Doch durch seine Erfahrungen als Soldat im 1. Weltkrieg hatte Tucholsky, einem jüdischen Elternhaus entstammend, auch den Missbrauch der Religion hautnah erlebt. Er wird Zeit seines Lebens zu einem der schärfsten Religions- und Kirchenkritiker seiner Zeit, der unter Berufung auf den Jesus der Bergpredigt schonungslos die Diskrepanz von moralischem Anspruch und realkirchlicher Wirklichkeit einklagte. Aufsehen machten schon zu Lebzeiten seine "Briefe an eine Katholikin". Doch je älter er wurde, desto bohrender stellte er existentielle Fragen nach dem Sinn seines Lebens und Schreibens, die sich in den letzten Jahren vor seinem Freitod 1935 im schwedischen Exil zu religiösen Grundfragen verdichteten, nachzulesen in den "Briefen aus dem Schweigen" (1932-35) und in den "Q-Tagebüchern" (1934/35). Den Weg Tucholskys nachzuzeichnen von Kirchen-und Religionskritiker zum existentiellen Sinnsucher ist Ziel des Seminars. Eine Exkursion zum Tucholsky-Museum in Schloss Rheinsberg wird weitere Anschauung ermöglichen.
Die Teilnehmerinnen und Teilnehmer werden gebeten, eine Ausgabe sämtlicher Gedichte Tucholsky mitzubringen: Lieferbar im Insel-Verlag (2006) und die noch lieferbare Ausgabe von "Briefe an eine Katholikin" (Rowohlt Verlag 1979).
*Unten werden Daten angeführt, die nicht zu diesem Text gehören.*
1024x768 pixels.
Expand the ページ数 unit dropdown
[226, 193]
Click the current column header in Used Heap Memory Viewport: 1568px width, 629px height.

Zur Vorbereitung hilfreich:
Rolf Hosfeld, Tucholsky. Ein deutsches Leben. Biographie, Berlin (Siedler
Verlag) 2012.
Fritz J. Raddatz, Kurt Tucholsky. Eine biographische Momentaufnahme,
Freiburg/Br (Herder Verlag) 2010.
K.-J. Kuschel, Kurt Tucholsky und das Gespräch mit dem Glasmann, in:
K.-J.Kuschel, "Vielleicht hält Gott sich einige Dichter...". Literarische Skizzen Bd 1, Kevelaer-Mainz 2005, S. 182-233.